# DATA IN THIS EXERCISE:
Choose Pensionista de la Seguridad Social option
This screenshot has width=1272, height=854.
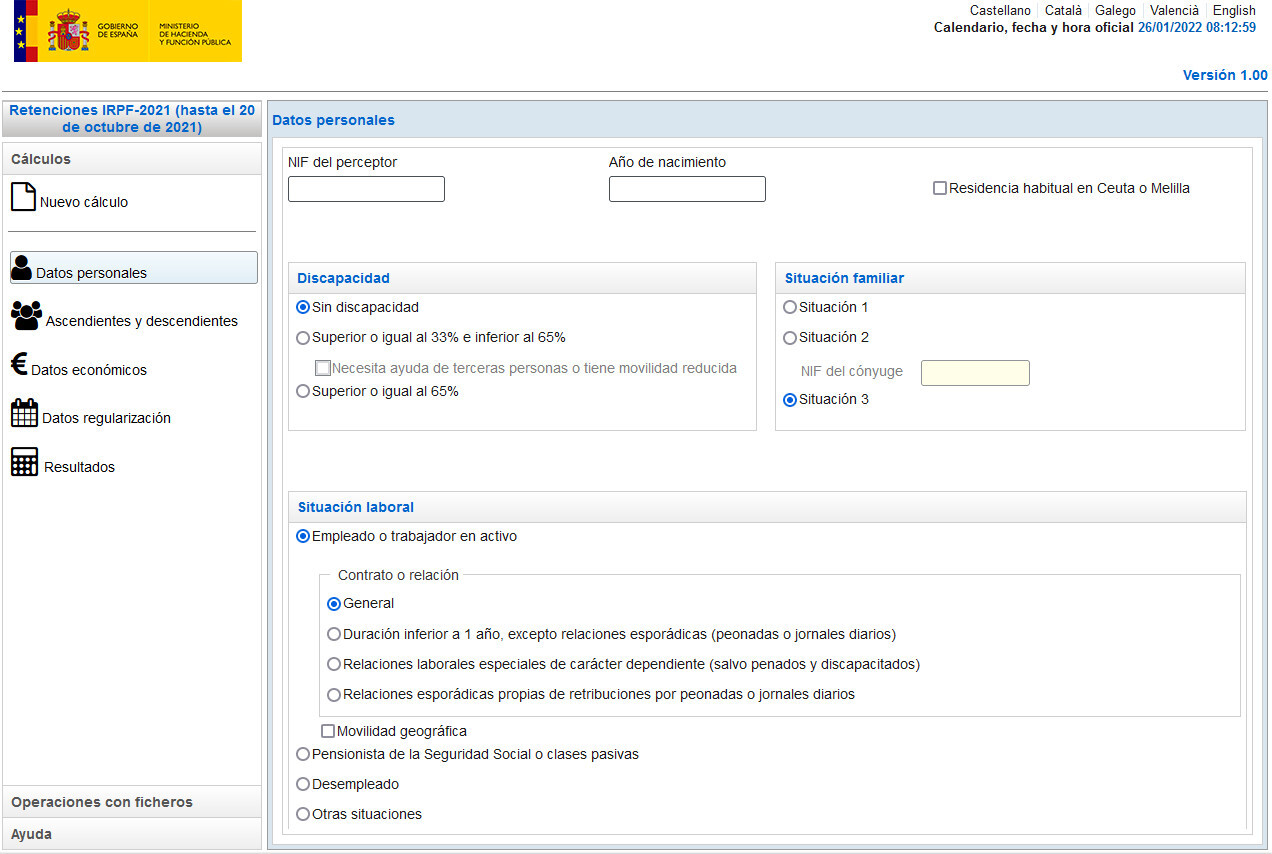pos(303,754)
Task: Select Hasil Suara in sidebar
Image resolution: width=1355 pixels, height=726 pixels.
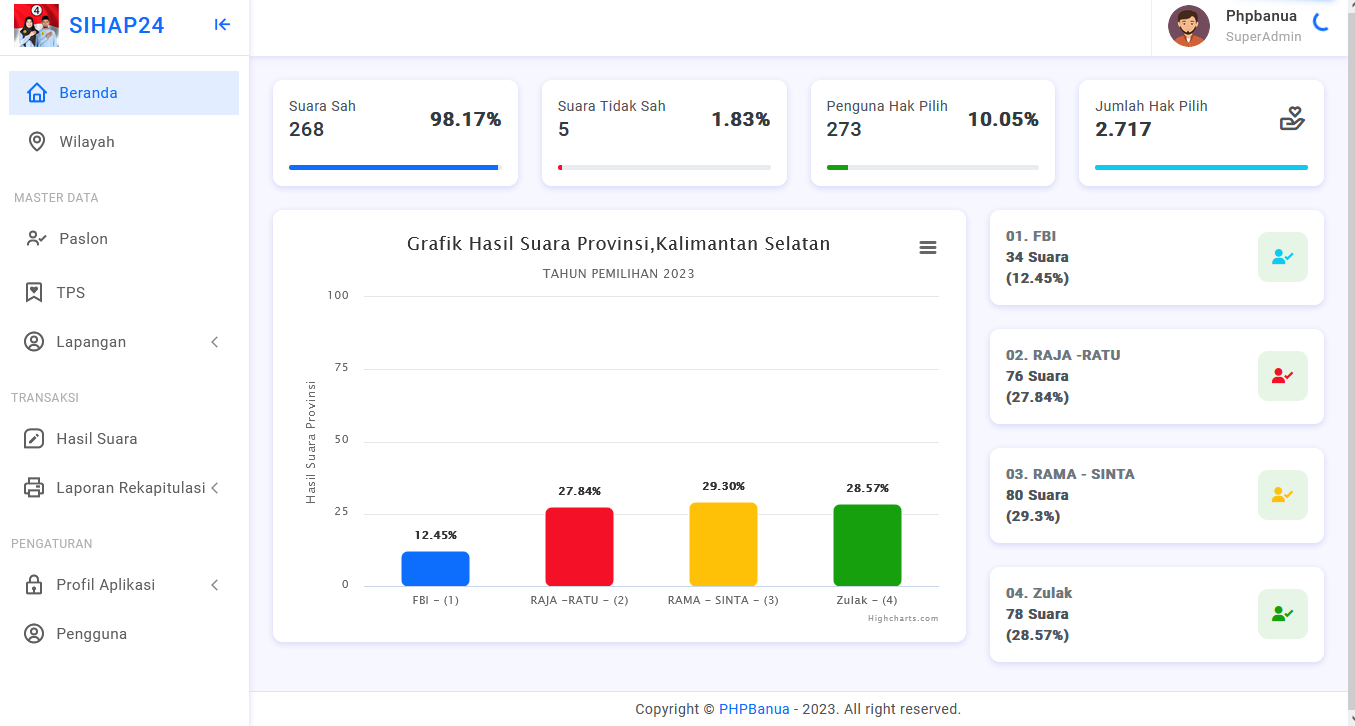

# THE REQUEST:
Report every line in the listing above that contains the string "width".

# FULL SOLUTION:
This screenshot has width=1272, height=854.
Image resolution: width=1355 pixels, height=726 pixels.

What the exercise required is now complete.